#### The exercise
Return the records from the line that contains "Click the green A rating beside 67d Debt" through the line that contains "pyautogui.click(x=142, y=40)", including both of those lines, as they appear in the records. Omit the pictures.

#### Supplied material
• • • • • • •
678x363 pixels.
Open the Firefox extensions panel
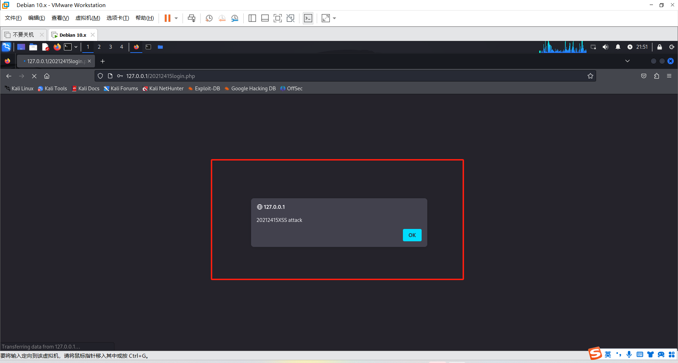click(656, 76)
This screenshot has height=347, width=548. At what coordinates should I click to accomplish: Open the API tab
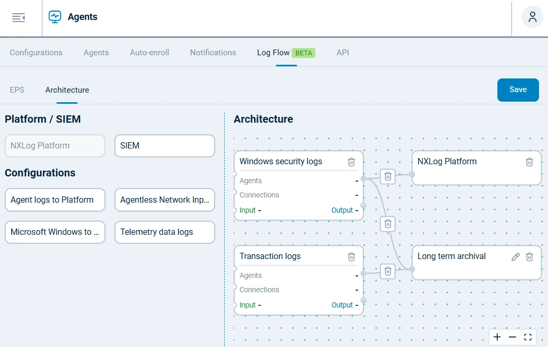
• • • • • • •
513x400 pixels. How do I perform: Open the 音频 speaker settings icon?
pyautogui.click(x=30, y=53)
• • • • • • •
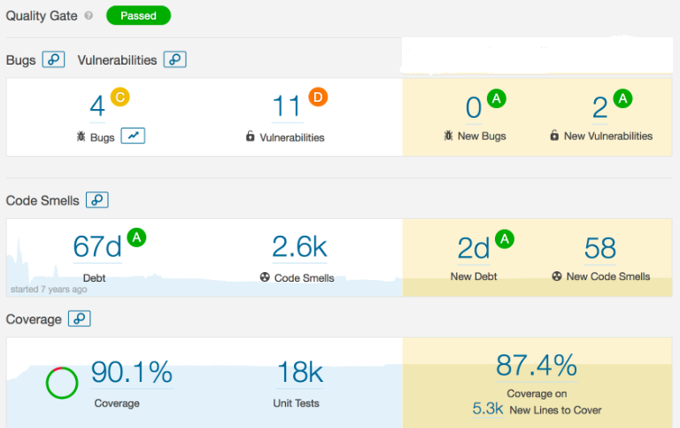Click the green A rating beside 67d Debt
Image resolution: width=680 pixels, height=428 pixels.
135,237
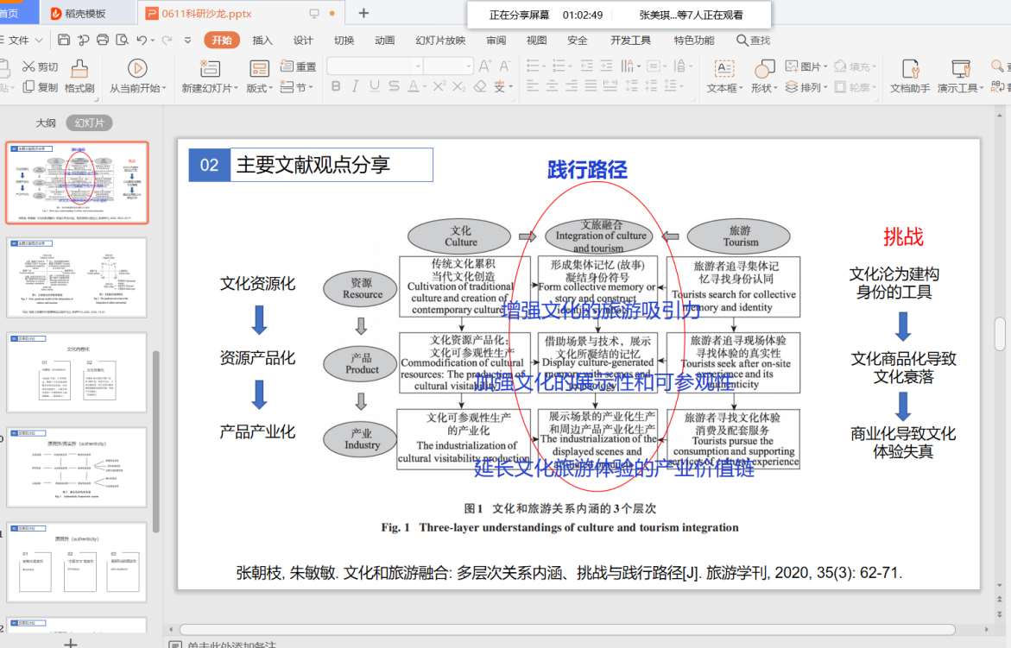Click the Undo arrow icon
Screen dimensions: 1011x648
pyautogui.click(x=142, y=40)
• • • • • • •
#### Solution for this problem
Click the green A rating beside 67d Debt
Image resolution: width=680 pixels, height=428 pixels.
135,237
Click the Undo arrow icon
Screen dimensions: 1011x648
pyautogui.click(x=142, y=40)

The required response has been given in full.